* _Exercise details_
Pick up the CircleCI server operations excerpt below where it stops and continue it, not the listing that follows it.

* _Source excerpt_

As an example, following is how you would determine if the frontend is healthy:

curl -s -o /dev/null -I -w "%{http_code}\n"  0.0.0.0:80/health-check

Health of Dependencies

Use /health HTTP endpoint for internal components that expose it. Other systems and external endpoints: typically use HTTP 200 except some synthetic checks for some services.

Operational Tasks

How is the software deployed? How does rollback happen?

Answer: CircleCI uses Enterprise-Setup Terraform or Static bash scripts for deployments, Replicated is installed and orchestrates pulling all containers into your VPC. Rollbacks can only occur by reloading a previous backup and are not possible through Replicated.

What kind of scaling events take place?

Answer: Vertically scaling Service and Nomad clients is possible with downtime, Horizontally scaling Nomad Clients is possible without downtime. Refer to the Monitoring section of the Configuration chapter for details.

What kind of checks need to happen on a regular basis?

Answer: All /health endpoints should be checked every 60 seconds including the Replicated endpoint.

Troubleshooting

How should troubleshooting happen? What tools are available?

* _Data_

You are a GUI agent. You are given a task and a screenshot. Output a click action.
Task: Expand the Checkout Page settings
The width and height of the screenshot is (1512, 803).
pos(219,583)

* _Written response_
Answer:

It is worth noting two things. First is that the REPL is a extremely powerful tool that can cause irreparable damage to your system when used improperly. We cannot guarantee that any of the repl commands outside of this guide are safe to run, and do not support custom repl being run in our shell. The second thing is that in order to run any of our commands you’ll need to run the following commands below:

  1. ssh into services box

  2. run circleci dev-console

If the above does not bring you into a REPL that mentions it is the CircleCI Dev-Console you can run the alternative command.

  1. ssh into the services box

  2. Run sudo docker exec -it frontend bash

  3. Run lein repl :connect 6005

Once you are in the repl, you can copy and paste any of the commands below, and making the necessary substitutions in order to make the command work.

How do I view all users?

Answer:

(circle.model.user/where { :$and [{:sign_in_count {:$gte 0}}, {:login {:$ne nil}}]} :only [:login])

How do I delete a user?

Answer:

(circle.http.api.admin-commands.user/delete-by-login-vcs-type! "Sirparthington" :github)

How do I make a user an admin?

Answer:

(circle.model.user/set-fields! (circle.model.user/find-one-by-github-login "your-github-username-here") {:admin "all"})

How do I get user statistics?

Answer: If a if you need some basic statistics (name, email, sign in history) for your users, run the following REPL commands:

  • All Time

circleci dev-console
(circle.model.user/where {} :only [:name :login :emails :admin :dev_admin :activated :sign_in_count :current_sign_in_at :current_sign_in_ip :last_sign_in_at :last_sign_in_ip])
  • Last Month

(circle.model.user/where
  {:last_sign_in_at {:$gt (clj-time.core/minus (clj-time.core/now) (clj-time.core/months 1))}}
  :only
  [:name :login :emails :admin :dev_admin :activated :sign_in_count :current_sign_in_at :current_sign_in_ip :last_sign_in_at :last_sign_in_ip])

How do I create a new admin?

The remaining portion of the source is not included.